Açıklamalarında Tanrı’ya inanmakla, özgür birey olabilme arasında bağ kurarak,
Tanrı’ya inanmayı özgür olmakla özdeşleştirir ve o nedenle kendini ona
adadığını belirtir.
“İnsan ne kadar çok özgürse, Tanrı da
onun için o kadar çok kesindir.”
“Yaşamda özgürlüğümüz, sanki oradan
gelecek yardımı deneyimliyormuşuz gibi bir haletiruhiye içindedir.”
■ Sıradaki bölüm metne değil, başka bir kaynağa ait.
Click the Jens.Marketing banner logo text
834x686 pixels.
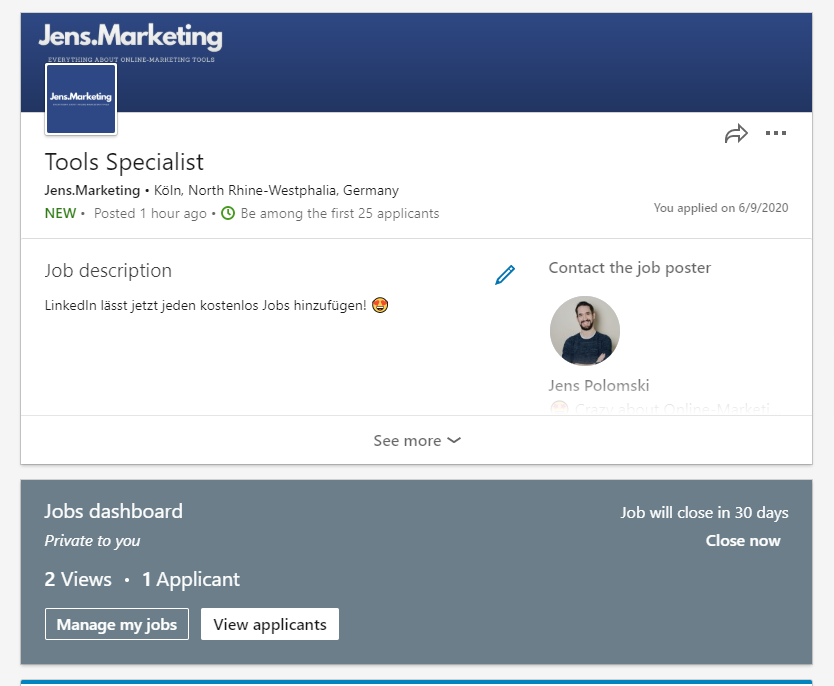pos(130,37)
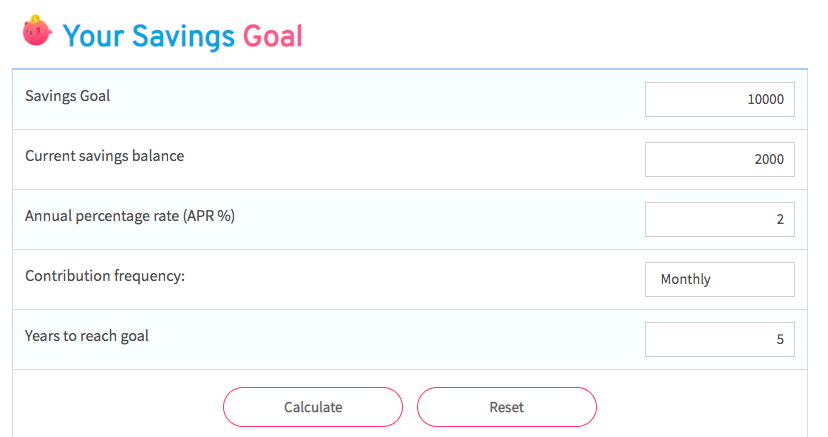Click the Annual percentage rate (APR %) label
Screen dimensions: 828x437
click(x=130, y=216)
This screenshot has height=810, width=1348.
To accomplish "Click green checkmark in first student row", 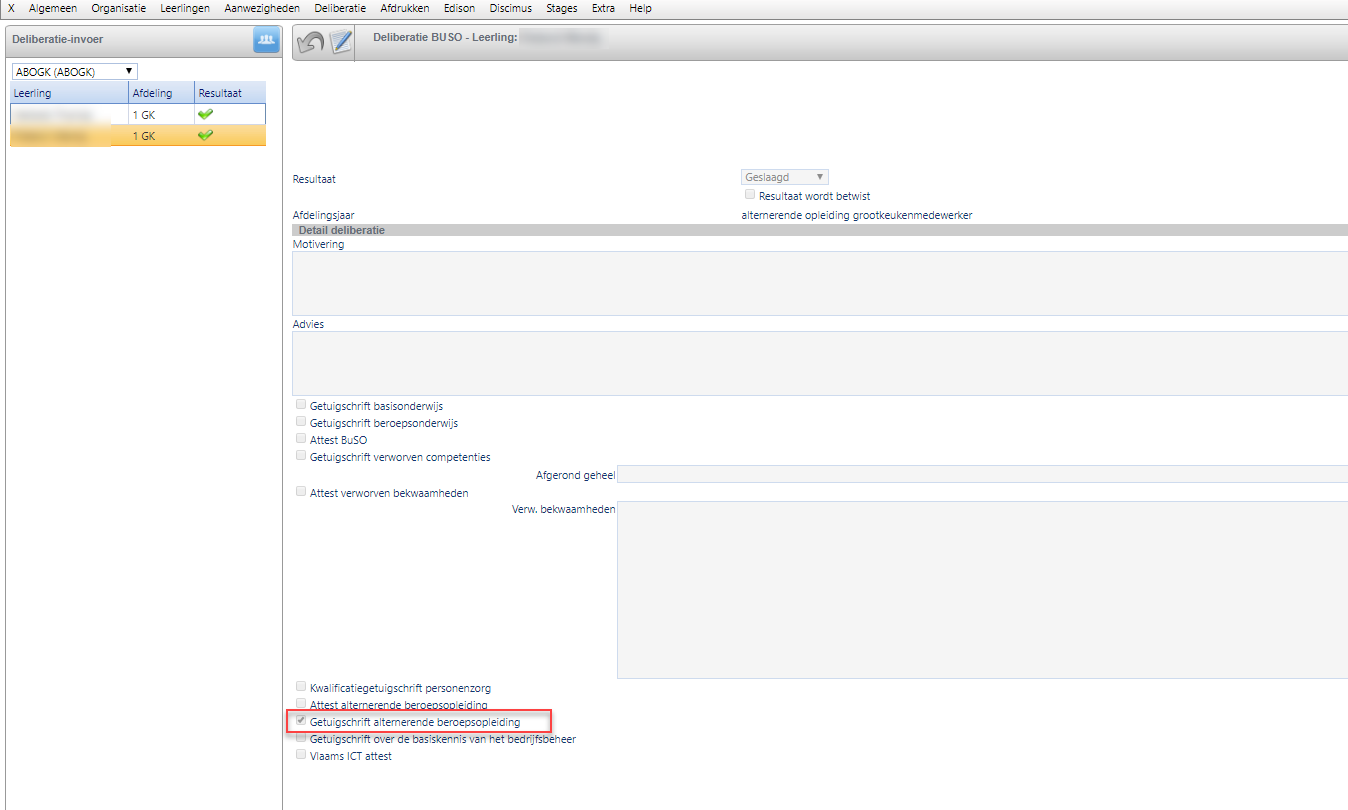I will point(206,115).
“Tanrı varlıktır, varoluşun asıl biçimi
olan bu varlığa kendimi tamamen adarım. Dünyada yaşamım pahasına kendimi
adadığım şey, Tanrı’nın inanılan iradesi koşulu ve sürekli imtihan altında,
Tanrı ile ilişkilidir…
Dünyadaki realiteye kendini
adamada-kendini Tanrı’ya adamanın vazgeçilemez aracısı-kişi-olma gelişir.”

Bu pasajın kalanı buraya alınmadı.